*** Begin section ***

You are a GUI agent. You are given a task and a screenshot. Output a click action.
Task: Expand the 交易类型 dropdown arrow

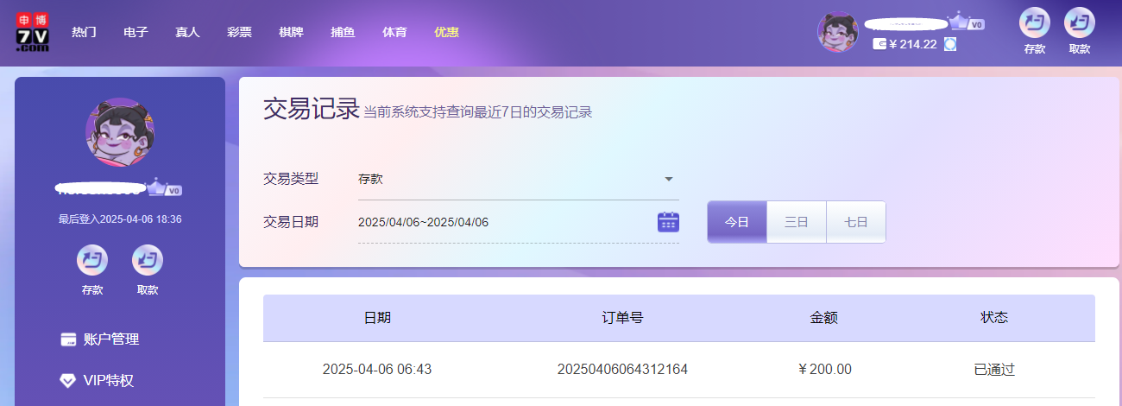click(x=668, y=180)
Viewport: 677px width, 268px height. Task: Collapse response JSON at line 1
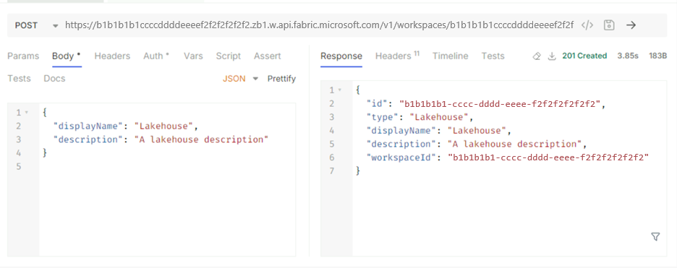[x=340, y=90]
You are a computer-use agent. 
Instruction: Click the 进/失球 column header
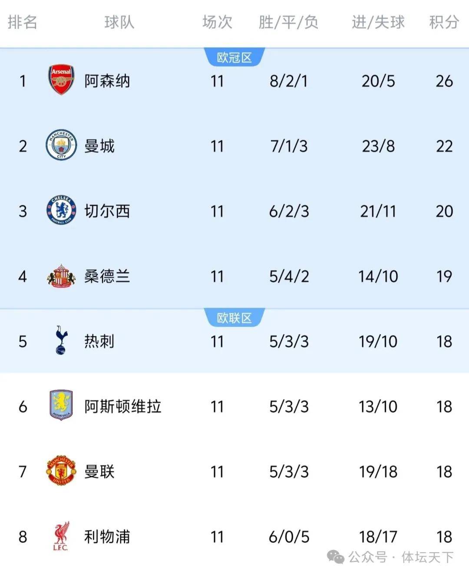coord(378,22)
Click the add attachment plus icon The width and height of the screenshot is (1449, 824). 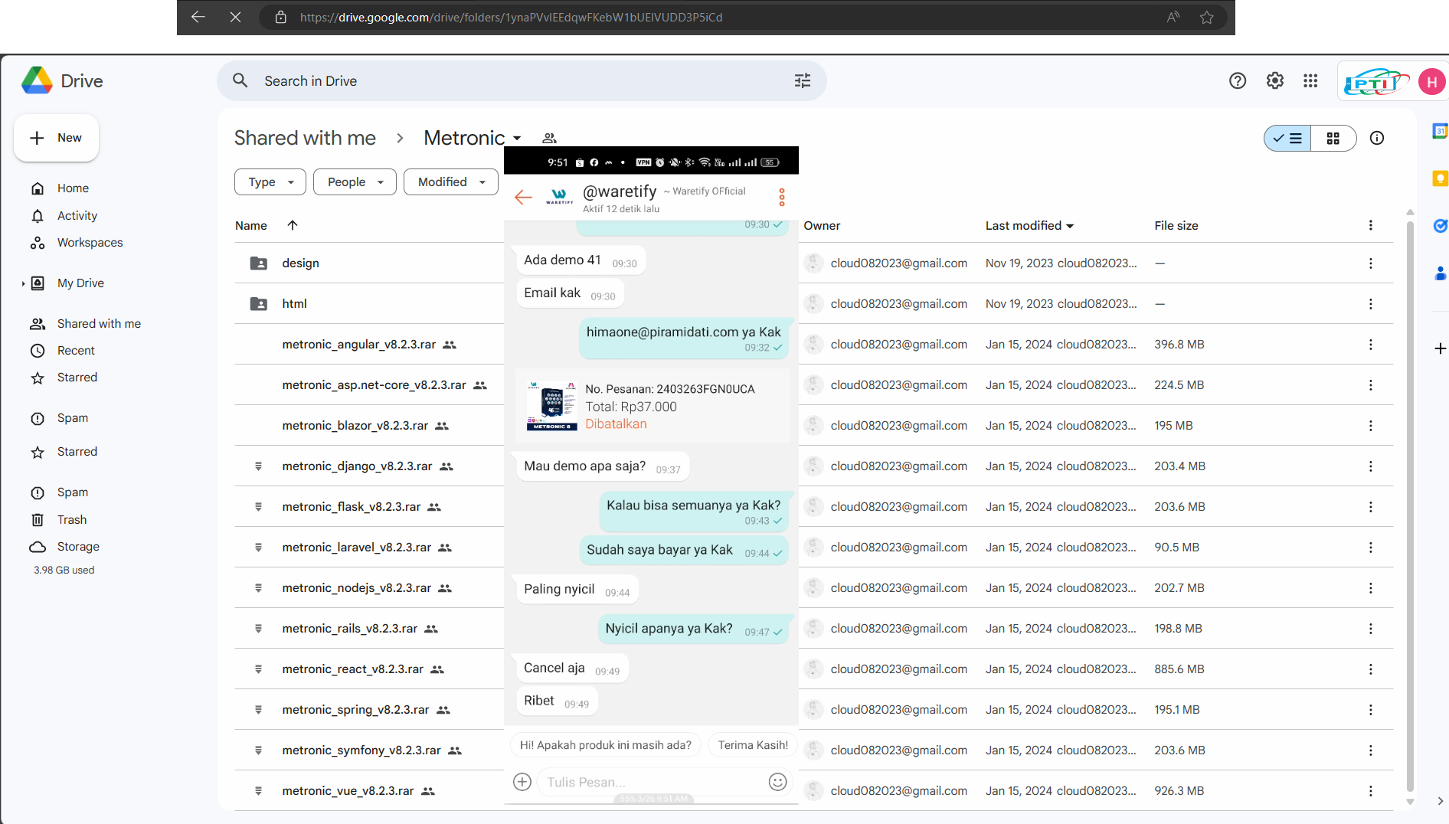tap(522, 782)
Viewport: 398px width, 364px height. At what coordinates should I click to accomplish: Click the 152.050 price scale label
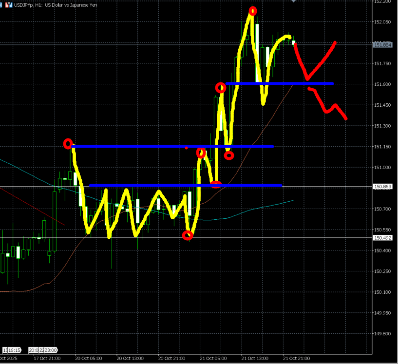[382, 22]

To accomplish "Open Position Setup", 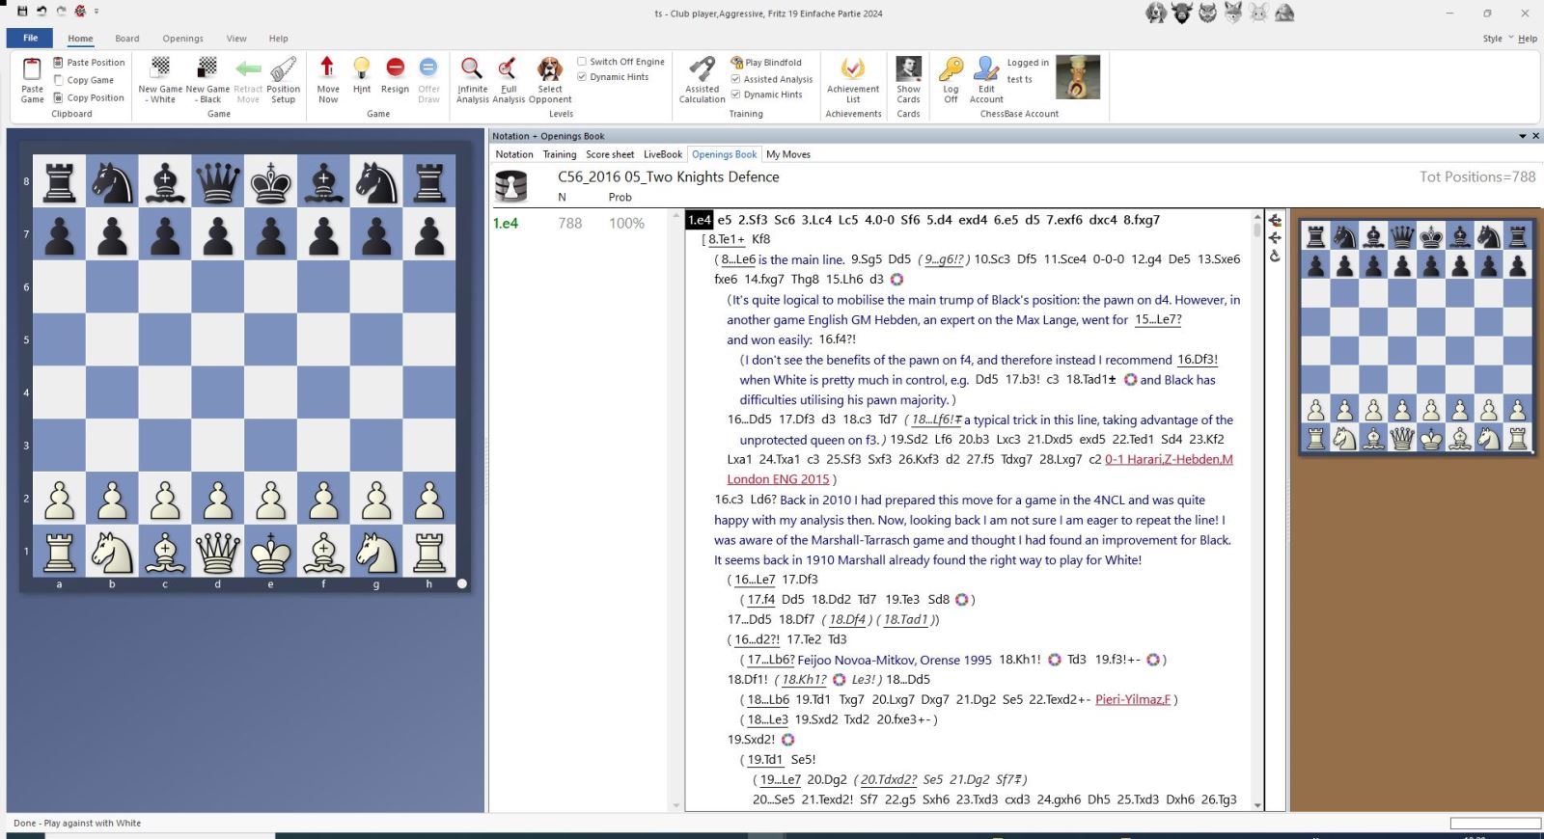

*** End section ***

**Required work:** Nothing but the lines from the one with "Viewport: 398px width, 364px" through the last line of the records should appear in your answer, each exactly as written and without pictures.

**Exercise answer:**
Viewport: 398px width, 364px height. At what coordinates should I click to accomplish: Click the 152.050 price scale label
[382, 22]

To accomplish "Open Position Setup", 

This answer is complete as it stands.